Page excerpt below:
Thank you! I tend to put out less animated props each year, but I still like including a few since the TOT's really like them.


----------



## Spooky1 (Aug 25, 2008)

Impressive. It looks like your scarecrow is tough on the crows and you've got quite the body count in your haunt with all those skeletons.  The group of various ghosts and FCGs is beautiful.


----------



## Scottsquatch (Apr 13, 2012)

Spooky1 said:


> Impressive. It looks like your scarecrow is tough on the crows and you've got quite the body count in your haunt with all those skeletons.  The group of various ghosts and FCGs is beautiful.


He takes the term "murder of crows" to the extreme hehe. Thank you very much .


----------



## Copchick (Apr 10, 2012)

Wow, I really like your haunt! I love the decapitated crows and the face on that scarecrow is so creepy! I liked the hanging skellies and your other props are so unique. Very nice job!
End of Page excerpt.
▶ **Check your understanding**:
- A) In the Halloween haunt thread above, condense the paragraph that begins "Wow, I really like your haunt!" into a short bulleted list that keeps its main points.
- B) Put this sentence from the Halloween haunt thread into Spanish: "It looks like your scarecrow is tough on the crows and you've got quite the body count in your haunt with all those skeletons."
- C) Carry on the Halloween haunt thread from its last post.
Information shown below:
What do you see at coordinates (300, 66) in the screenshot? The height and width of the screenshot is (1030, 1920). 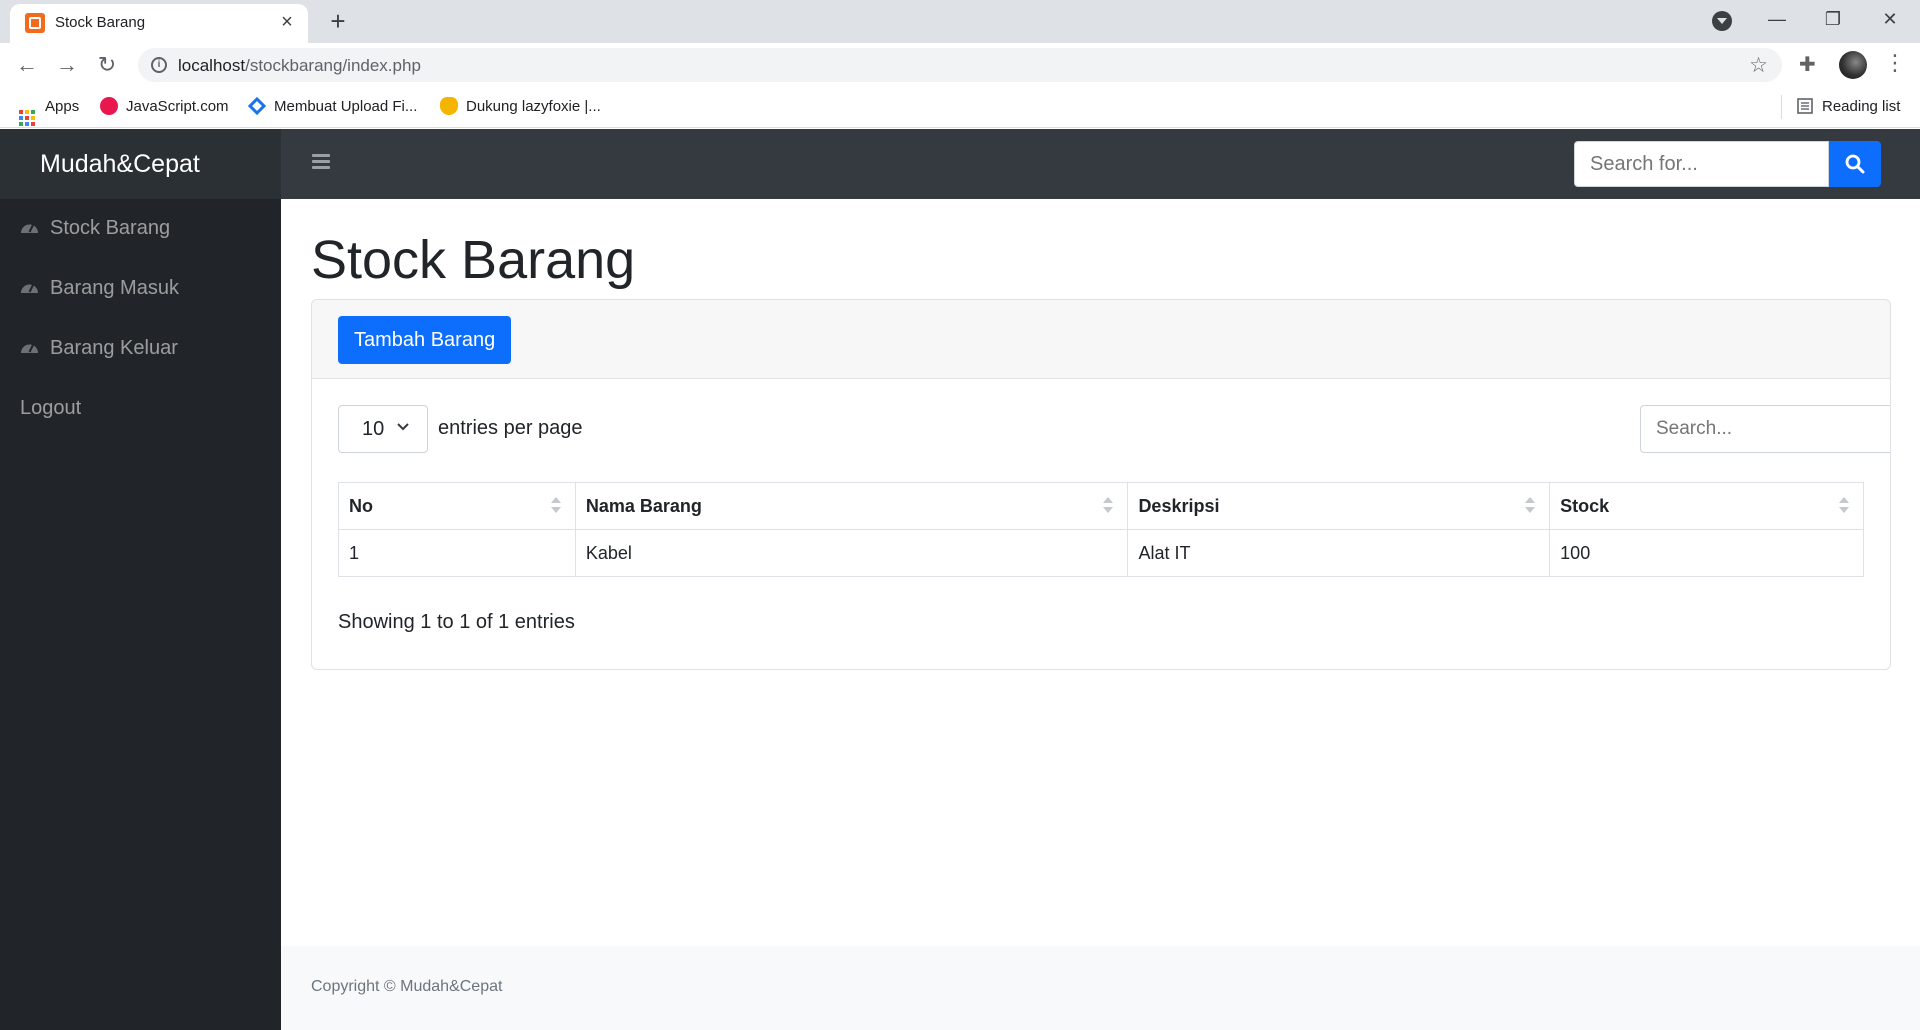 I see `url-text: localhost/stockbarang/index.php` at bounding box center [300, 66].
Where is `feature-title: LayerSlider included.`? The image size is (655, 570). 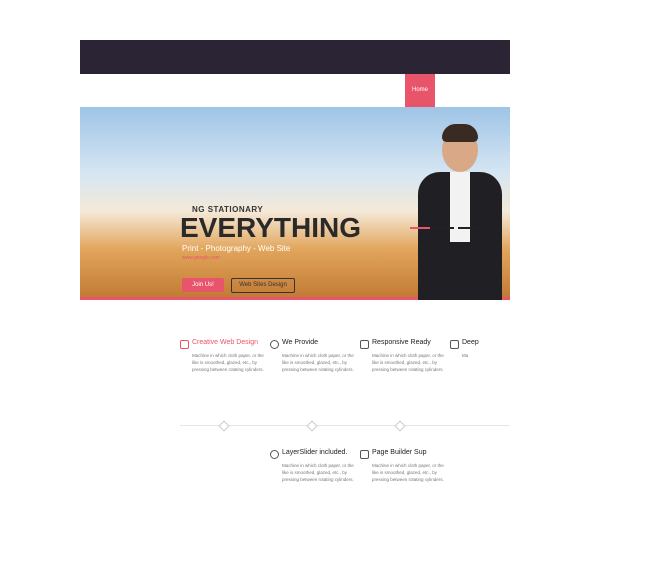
End of Information shown.
▶ **Answer set**:
- A)
- Really likes the haunt
- Loves the decapitated crows
- Finds the scarecrow's face very creepy
- Liked the hanging skellies
- Thinks the other props are very unique
- Calls it a very nice job

- B) Parece que tu espantapájaros es duro con los cuervos, y tienes un buen número de cadáveres en tu casa embrujada con todos esos esqueletos.

- C)
----------



## Scottsquatch (Apr 13, 2012)

Copchick said:


> Wow, I really like your haunt! I love the decapitated crows and the face on that scarecrow is so creepy! I liked the hanging skellies and your other props are so unique. Very nice job!


I murdered the crows myself hehe. I wanted the hanging skeleton/barbwire scene in the tree to be bigger, but after hours of wrapping 150 feet of barbwire around them, I couldn't spend anymore time on it lol. Glad you liked it all .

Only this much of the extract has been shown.